— START —
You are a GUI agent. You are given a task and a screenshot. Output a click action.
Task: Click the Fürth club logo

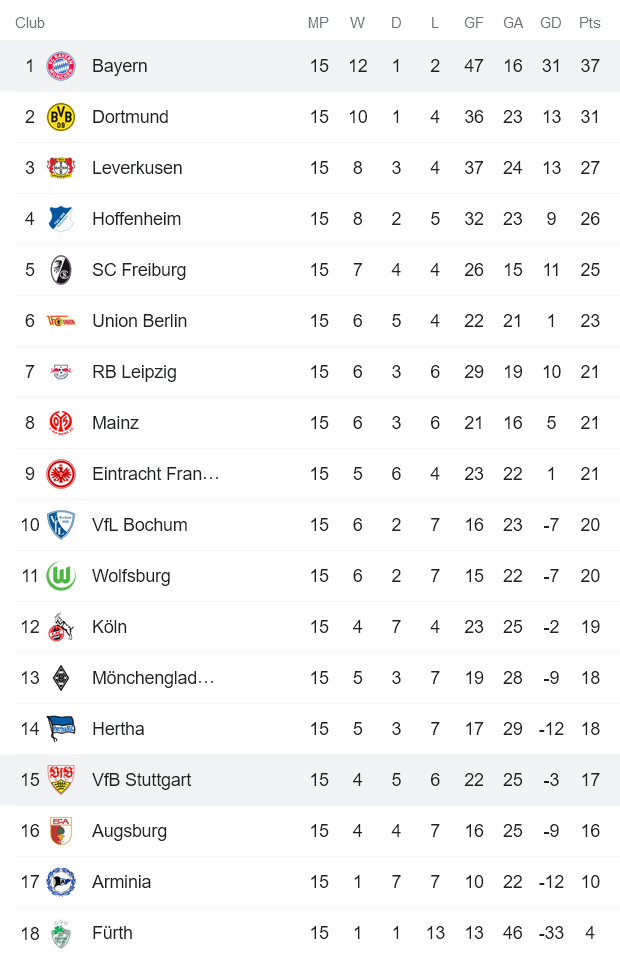click(60, 932)
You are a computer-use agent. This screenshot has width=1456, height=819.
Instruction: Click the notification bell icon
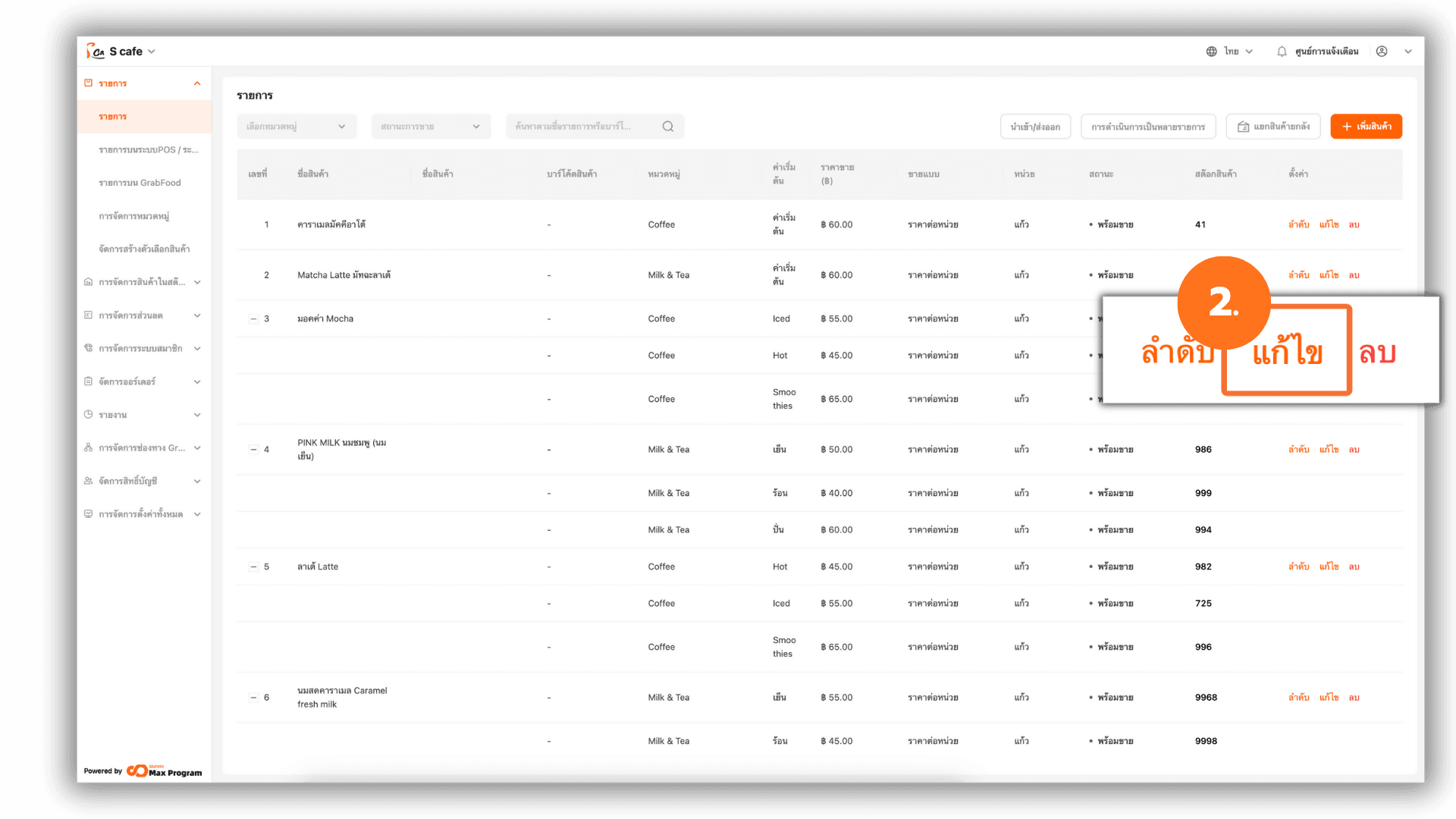coord(1282,52)
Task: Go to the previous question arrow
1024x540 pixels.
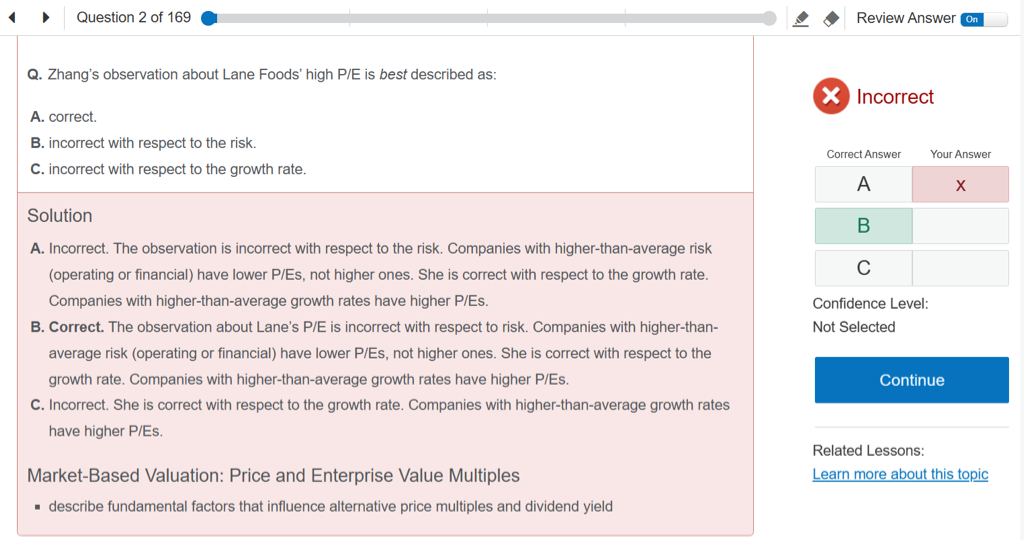Action: pyautogui.click(x=13, y=18)
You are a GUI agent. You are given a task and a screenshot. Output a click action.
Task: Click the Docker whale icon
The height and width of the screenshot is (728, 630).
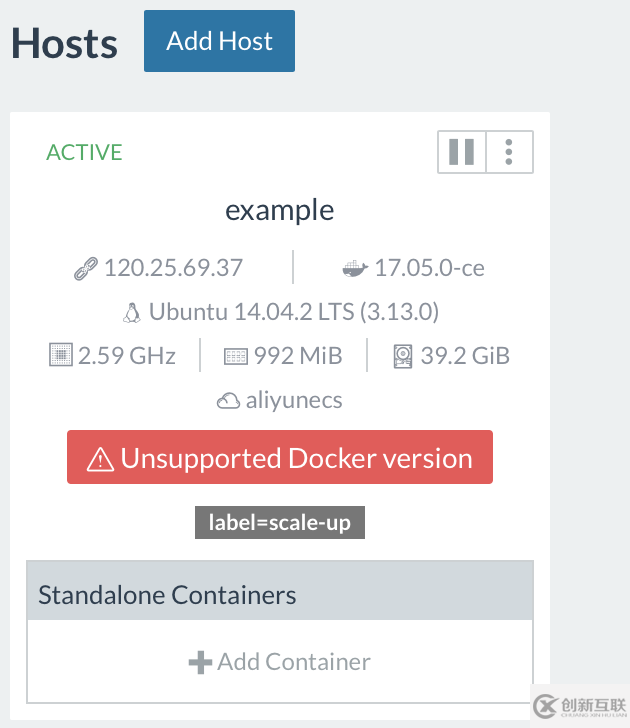355,269
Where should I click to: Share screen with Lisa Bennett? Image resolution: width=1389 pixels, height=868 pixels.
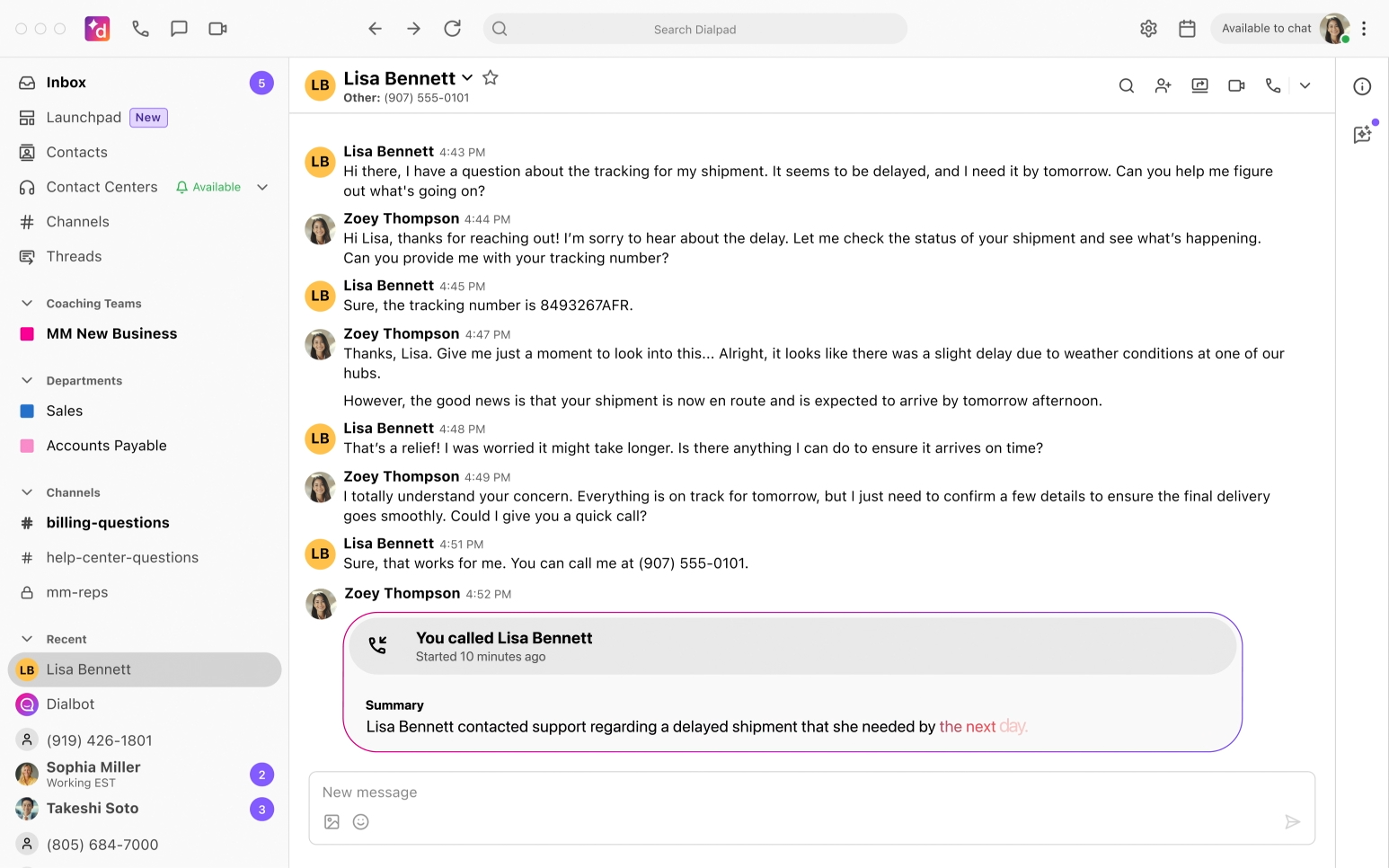1199,85
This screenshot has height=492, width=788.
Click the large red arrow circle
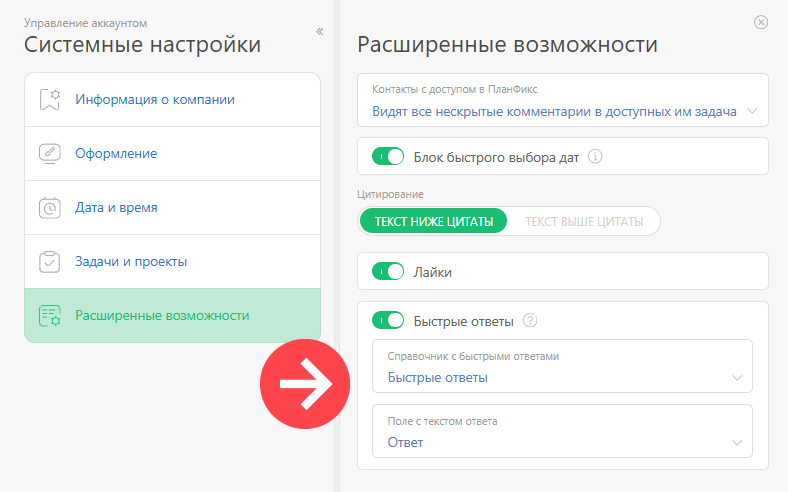tap(305, 384)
— END —
Please rewrite the part of the records that opens with the line containing "This screenshot has height=492, width=788." and runs through the end of the records, swapping "large" for "big" and leaving everything else unchanged. Leave the pictures out of your answer.

This screenshot has height=492, width=788.
Click the big red arrow circle
tap(305, 384)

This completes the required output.